## [DESCRIPTION OF THE TASK]
Starting at the line with "Screen dimensions: 941x753" and ending at the line with "the words 'Face", print exactly the lines of the entries below. Pictures do not belong in the copy.

## [DATA SHOWN]

╭──

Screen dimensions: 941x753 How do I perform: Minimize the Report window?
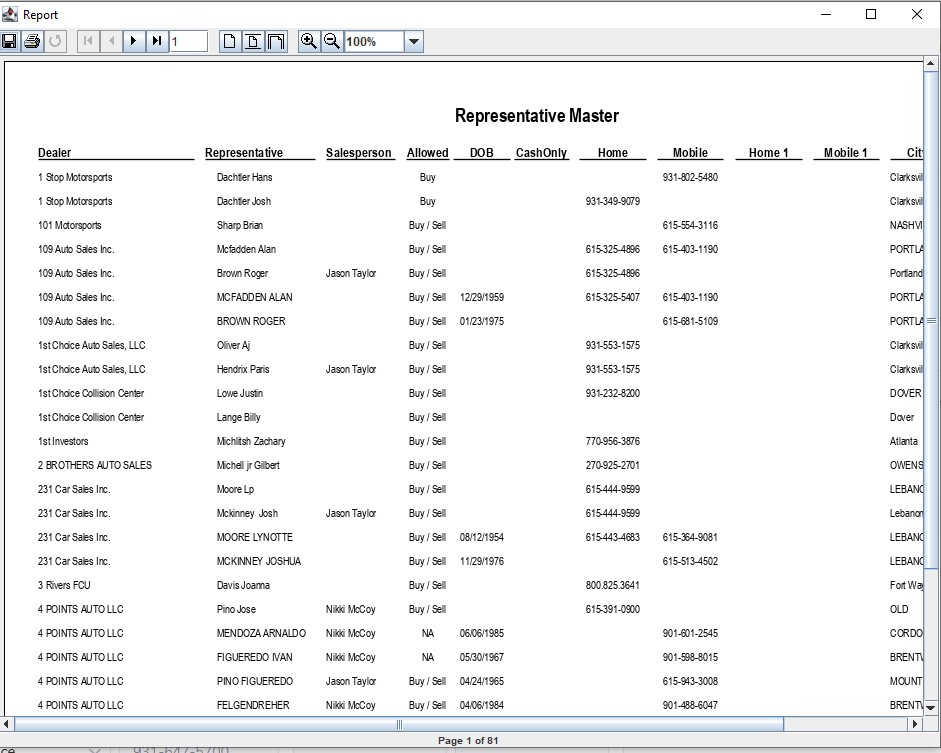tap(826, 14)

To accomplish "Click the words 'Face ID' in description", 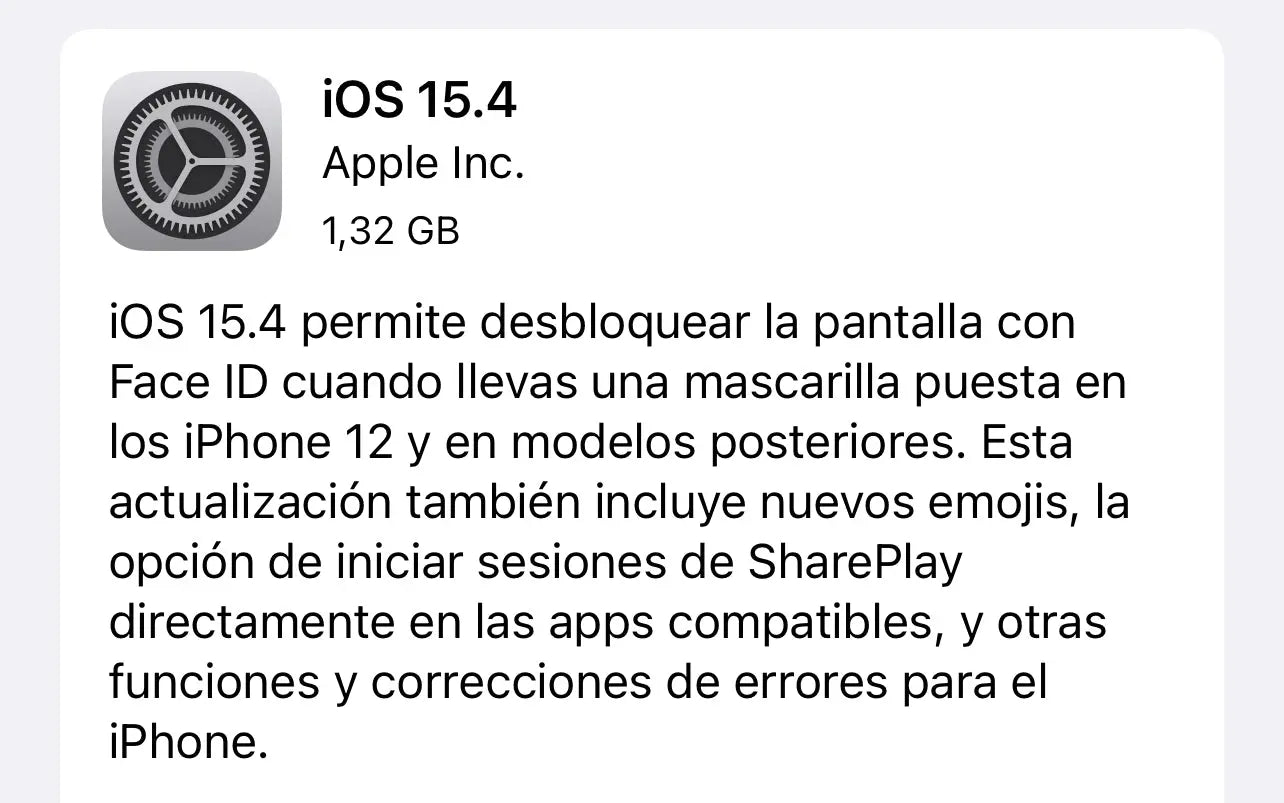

╰──
╭──

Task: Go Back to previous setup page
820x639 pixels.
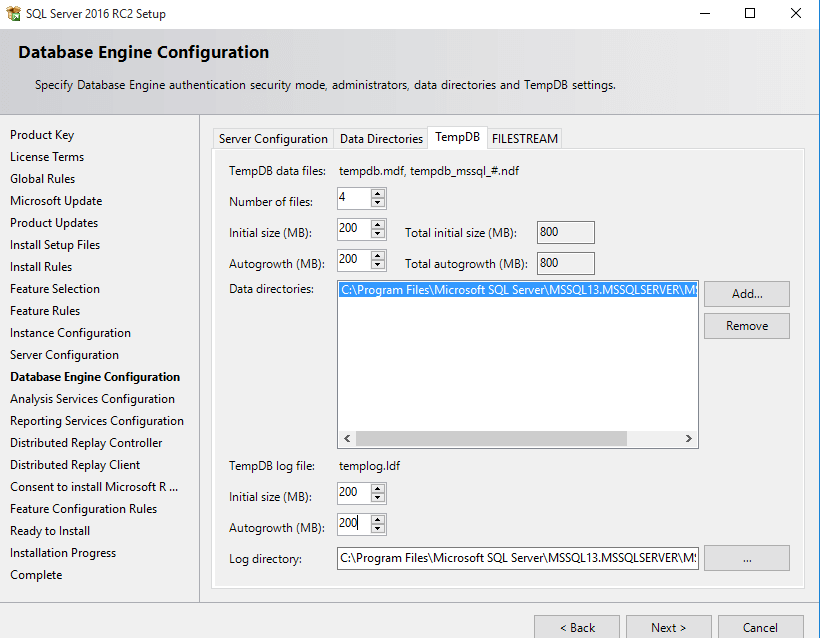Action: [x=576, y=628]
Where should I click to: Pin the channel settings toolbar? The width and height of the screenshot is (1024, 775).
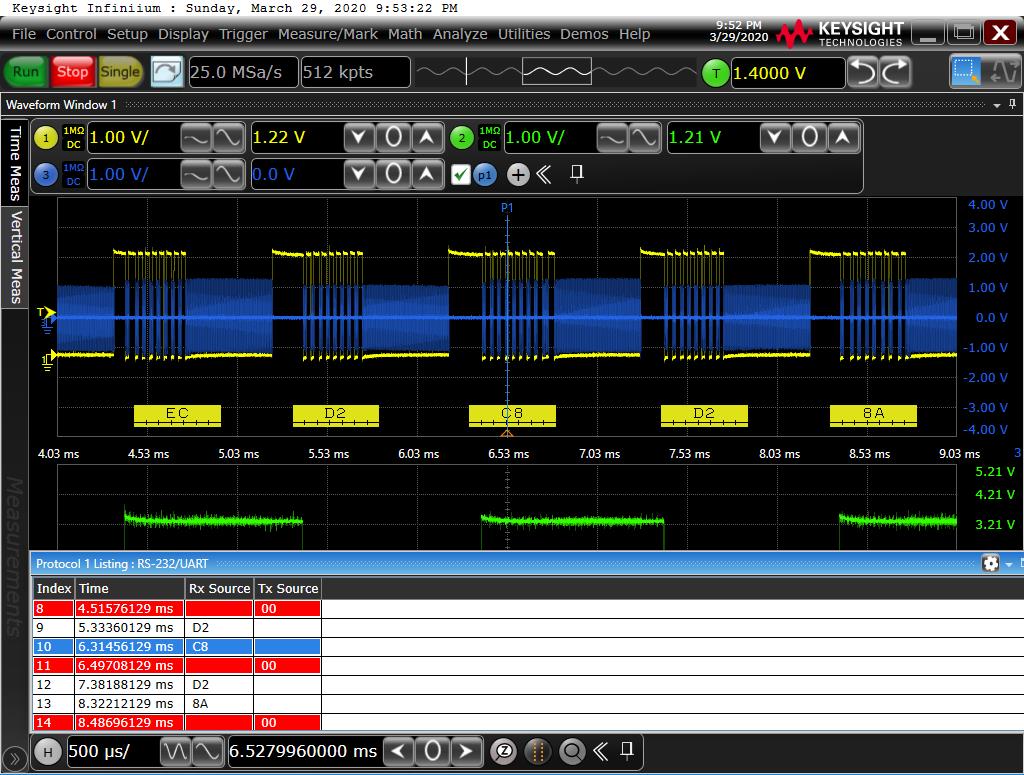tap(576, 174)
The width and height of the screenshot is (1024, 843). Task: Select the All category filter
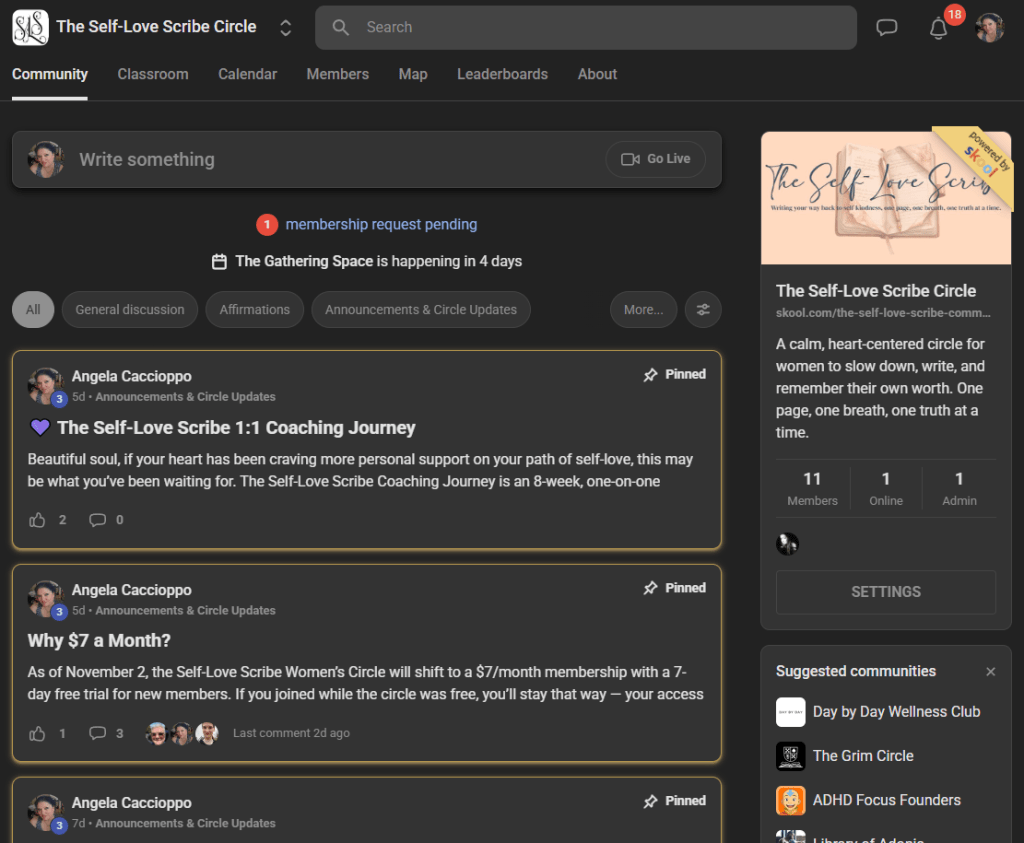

╰──

## [RESULT BELOW]
Screen dimensions: 941x753 How do I perform: Minimize the Report window?
tap(826, 14)

To accomplish "Click the words 'Face ID' in description", 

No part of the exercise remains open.